## Task directions
Output all of the entries exactly as they are given.

======== Provided records

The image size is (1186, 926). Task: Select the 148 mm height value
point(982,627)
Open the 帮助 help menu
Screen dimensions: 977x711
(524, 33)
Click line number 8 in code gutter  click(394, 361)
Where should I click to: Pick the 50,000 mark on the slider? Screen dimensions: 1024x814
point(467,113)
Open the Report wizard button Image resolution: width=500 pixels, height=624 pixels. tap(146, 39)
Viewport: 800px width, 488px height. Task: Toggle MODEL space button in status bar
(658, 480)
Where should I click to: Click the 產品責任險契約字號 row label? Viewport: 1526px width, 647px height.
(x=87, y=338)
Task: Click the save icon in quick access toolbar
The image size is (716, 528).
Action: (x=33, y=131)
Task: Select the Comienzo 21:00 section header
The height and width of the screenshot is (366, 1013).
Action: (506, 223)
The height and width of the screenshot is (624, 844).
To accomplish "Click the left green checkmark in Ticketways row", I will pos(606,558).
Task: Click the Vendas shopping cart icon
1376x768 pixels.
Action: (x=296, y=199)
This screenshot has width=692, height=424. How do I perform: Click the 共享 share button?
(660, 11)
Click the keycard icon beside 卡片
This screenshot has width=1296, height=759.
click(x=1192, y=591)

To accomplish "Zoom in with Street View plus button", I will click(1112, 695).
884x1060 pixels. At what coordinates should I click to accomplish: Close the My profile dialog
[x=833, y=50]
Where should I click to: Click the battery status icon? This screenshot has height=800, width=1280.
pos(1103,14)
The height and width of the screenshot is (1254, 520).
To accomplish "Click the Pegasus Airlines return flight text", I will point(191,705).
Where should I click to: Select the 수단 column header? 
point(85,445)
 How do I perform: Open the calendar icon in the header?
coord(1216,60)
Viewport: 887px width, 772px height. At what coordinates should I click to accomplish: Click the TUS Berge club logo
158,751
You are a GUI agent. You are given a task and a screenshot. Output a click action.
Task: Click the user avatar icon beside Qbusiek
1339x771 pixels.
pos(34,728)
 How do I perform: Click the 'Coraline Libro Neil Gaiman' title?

================

## Solution for this exercise
The image size is (1186, 926). Task: Select the 148 mm height value
point(982,627)
Open the 帮助 help menu
Screen dimensions: 977x711
(524, 33)
Click line number 8 in code gutter  click(394, 361)
Where should I click to: Pick the 50,000 mark on the slider? Screen dimensions: 1024x814
point(467,113)
Open the Report wizard button Image resolution: width=500 pixels, height=624 pixels. tap(146, 39)
Viewport: 800px width, 488px height. Task: Toggle MODEL space button in status bar
(658, 480)
Where should I click to: Click the 產品責任險契約字號 row label? Viewport: 1526px width, 647px height.
(x=87, y=338)
Task: Click the save icon in quick access toolbar
The image size is (716, 528).
Action: (x=33, y=131)
Task: Select the Comienzo 21:00 section header
The height and width of the screenshot is (366, 1013).
Action: (506, 223)
The height and width of the screenshot is (624, 844).
To accomplish "Click the left green checkmark in Ticketways row", I will pos(606,558).
Task: Click the Vendas shopping cart icon
1376x768 pixels.
Action: (x=296, y=199)
This screenshot has width=692, height=424. How do I perform: Click the 共享 share button?
(660, 11)
Click the keycard icon beside 卡片
This screenshot has width=1296, height=759.
click(x=1192, y=591)

To accomplish "Zoom in with Street View plus button", I will click(1112, 695).
884x1060 pixels. At what coordinates should I click to accomplish: Close the My profile dialog
[x=833, y=50]
Where should I click to: Click the battery status icon? This screenshot has height=800, width=1280.
pos(1103,14)
The height and width of the screenshot is (1254, 520).
To accomplish "Click the Pegasus Airlines return flight text", I will point(191,705).
Where should I click to: Select the 수단 column header? 
point(85,445)
 How do I perform: Open the calendar icon in the header?
coord(1216,60)
Viewport: 887px width, 772px height. At what coordinates should I click to accomplish: Click the TUS Berge club logo
158,751
You are a GUI agent. You are given a task and a screenshot. Output a click action.
Task: Click the user avatar icon beside Qbusiek
1339x771 pixels.
pos(34,728)
 How do I perform: Click the 'Coraline Libro Neil Gaiman' title?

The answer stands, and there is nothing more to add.